David Calligaris is the winner of this year's ABC Best Paper Award, presented by the Springer journal Analytical and Bioanalytical Chemistry. In a paper published in ABC, lead author Calligaris and his colleagues describe a novel system using mass spectrometry as an intraoperative tool. Their method opens new possibilities to detect additional tumour markers which are useful in diagnosing brain and breast tumours during surgery. The award, accompanied by 1,500 euros, was created by Springer to honour exceptional young scientists and to stimulate their research careers. The ABC Best Paper Award has been given since 2005.
Surgery remains the first line of treatment for brain tumours. To guide surgeons in maximizing the removal of tumor and minimizing the removal of functional healthy tissue, there is an increasing need to develop new techniques to do near real-time diagnosis of surgical samples. Mass spectrometry has the ability to characterize biological tissues with high sensitivity and specificity and can complement all the techniques already used in the intraoperative context, for example ultrasound or MRI. Calligaris and his team demonstrate that the droplet-based liquid microjunction surface-sampling-HPLC-ESI-MS-MS system has the capacity to differentiate normal tumour tissue in a shorter timeframe than traditional histopathology evaluation.
David Calligaris received his Ph.D. in human pathology with specialization in oncology at Aix-Marseille University in France. As a research fellow at Brigham and Women's Hospital/Harvard Medical School, USA, his current focus is the study of brain neoplasms using mass spectrometry-based approaches. Calligaris also performs drug development research using mass spectrometry-based pharmacokinetic/pharmacodynamic methods.

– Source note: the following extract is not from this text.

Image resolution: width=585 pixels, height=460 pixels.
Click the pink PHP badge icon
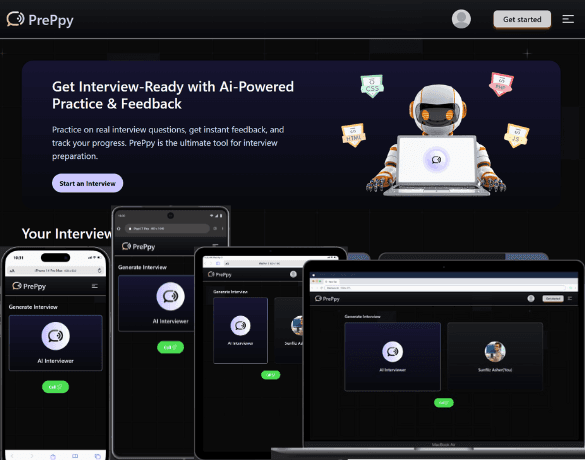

Alfredo Sanz-Medel, Editor of ABC, said: "The winning ABC article this year is an excellent example of extending the applicability of precise and sophisticated sampling instrumentation - Single Droplet Liquid Extraction-Surface Sampling, coupled to HPLC separation and MS detection - to spatially resolve and detect bigger molecules, for example proteins, in human tissue sections. The new hybrid analytical tool has been successfully validated versus more conventional imaging approaches for the rapid monitoring of two key protein (cancer biomarkers) levels in the human pituitary gland. As demonstrated in the paper, this liquid alternative to solid direct 'ambient-desorption' holds considerable potential to become a competitive tool for surgical decision making - in other words, for cancer-affected tissue detection from tissue biopsy samples, directly in the operating environment."